===== Data section =====

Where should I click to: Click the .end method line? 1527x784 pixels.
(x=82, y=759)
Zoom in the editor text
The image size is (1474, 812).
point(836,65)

=====

▸ **What you will do**:
All entries should be restated word for word.

▸ **Answer box**:
Where should I click to: Click the .end method line? 1527x784 pixels.
(x=82, y=759)
Zoom in the editor text
The image size is (1474, 812).
point(836,65)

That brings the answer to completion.